Source records: Begin

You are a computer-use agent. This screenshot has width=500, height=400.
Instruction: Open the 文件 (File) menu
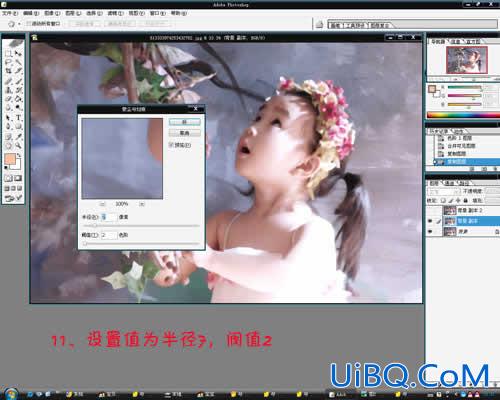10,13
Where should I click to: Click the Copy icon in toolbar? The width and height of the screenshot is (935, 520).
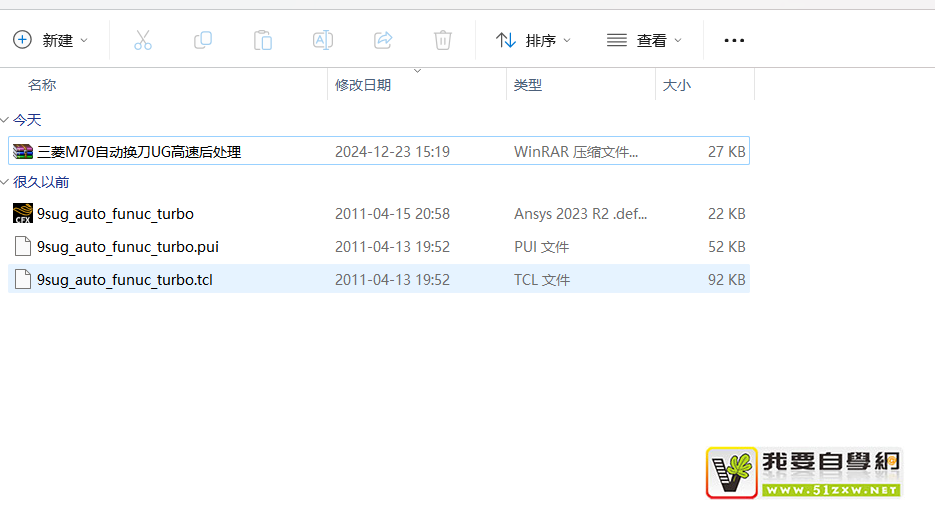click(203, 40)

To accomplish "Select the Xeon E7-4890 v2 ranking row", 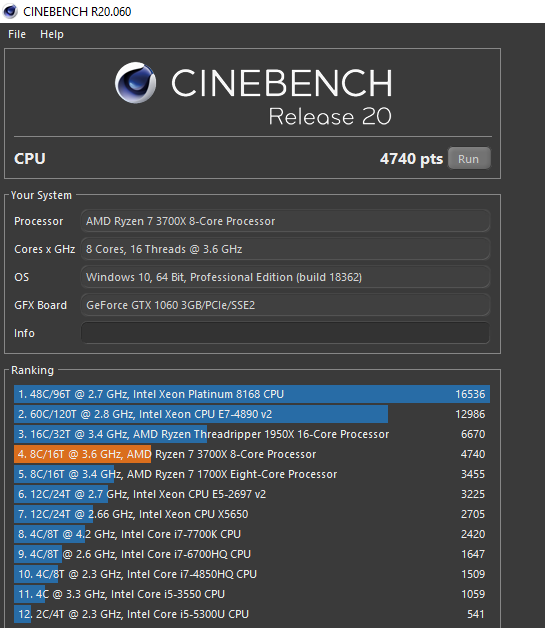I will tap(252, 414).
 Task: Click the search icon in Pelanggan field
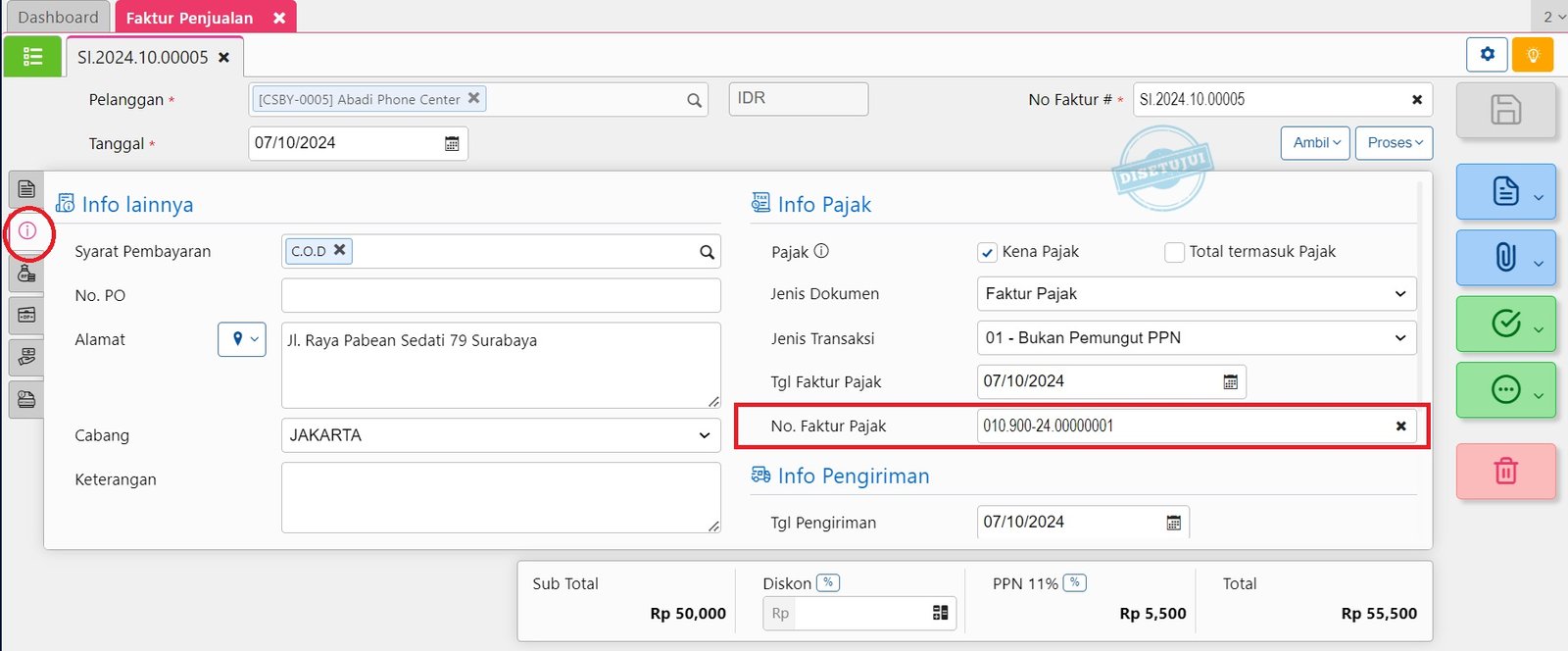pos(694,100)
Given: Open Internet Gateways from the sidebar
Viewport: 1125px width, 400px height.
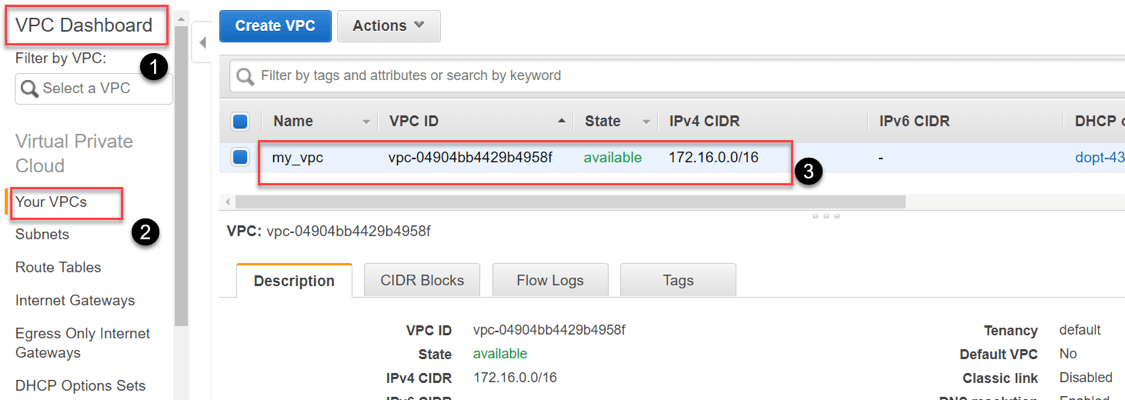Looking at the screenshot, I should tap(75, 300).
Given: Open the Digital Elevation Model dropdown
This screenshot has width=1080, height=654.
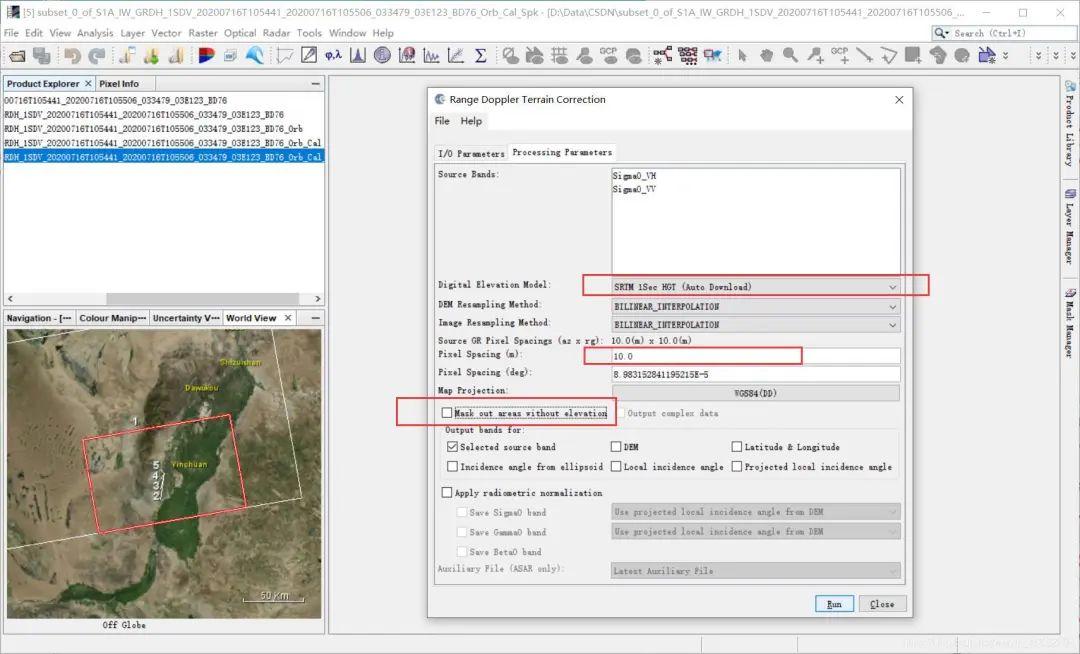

Source records: End

• [Work instruction]:
Scan the lines above for the word "Given" and copy every one where it occurs.

• [Solution for this exercise]:
Given: Open Internet Gateways from the sidebar
Given: Open the Digital Elevation Model dropdown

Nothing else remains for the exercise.